**TAREA:** En el fragmento sobre la democracia, ¿en qué libro afirmó Cyril Northcote Parkinson que la democracia está generalmente reconocida como "una doctrina moribunda"?

**FRAGMENTO PARA LEER:**
No obstante, aún subsisten, como reliquias del pasado, los regímenes de Corea del Norte, presidido por un dictador vesánico, y, en nuestro continente, los de Cuba y Venezuela, a más de otros menos definidos, pero de la misma tendencia, todos ellos, por lo general, permanentemente sumidos en un caos de contradicciones y agitación interna.

Estos fracasos no han traído como contraprestación una consolidación plena de la democracia, aun cuando es preciso reconocer que este es actualmente el sistema adoptado –al menos nominalmente– en la mayor parte del mundo civilizado.

En muchos países gobernados democráticamente –y el nuestro no es la excepción– también es patente la inconformidad, aunque por otros motivos: fundamentalmente, el desaliento, la frustración y la impaciencia ante la inoperancia de un aparato estatal maniatado por una maraña de muchas y complicadas leyes y una carísima burocracia improductiva, siempre susceptible de caer en la corrupción.

Democracia. El profesor Cyril Northcote Parkinson (1909-1993), autor de la famosa Ley de Parkinson, en su libro El Este contra el Oeste, llegó a afirmar que la democracia está generalmente reconocida como “una doctrina moribunda”.

No podemos compartir esa opinión, pues para no caer en la dictadura, evidentemente siempre habrá que darle alguna participación al pueblo en la escogencia de sus gobernantes, aunque, como lo enseñan reiteradas experiencias, el recuento mecánico de los votos no puede garantizar que siempre se obtendrán buenos resultados.

Para que la democracia no llegue a convertirse en un régimen que se ofrece en holocausto cada cuatro años, debe existir, previamente, un acervo espiritual intangible y unos principios fundamentales inalterables, que siempre deberán ser respetados por todos y cuya vigencia no puede depender de decisiones antojadiza de unos electores circunstanciales.

**INFORMACIÓN PROPORCIONADA:**
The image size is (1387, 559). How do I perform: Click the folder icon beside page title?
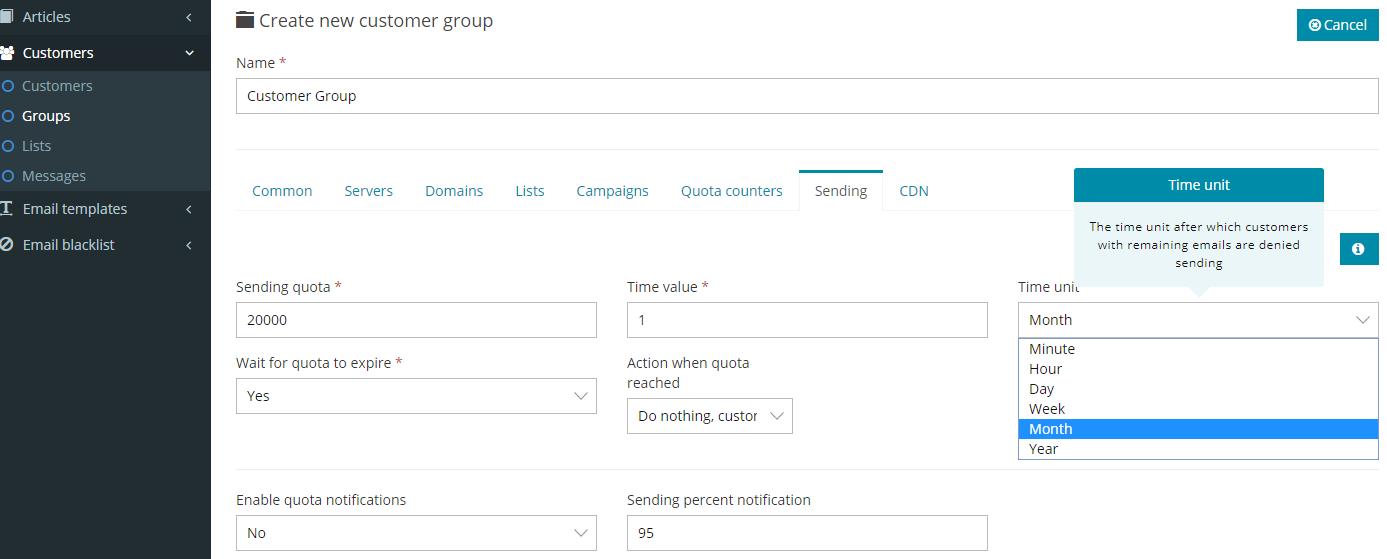pos(245,20)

**RESPUESTA:** Lo afirmó en su libro El Este contra el Oeste.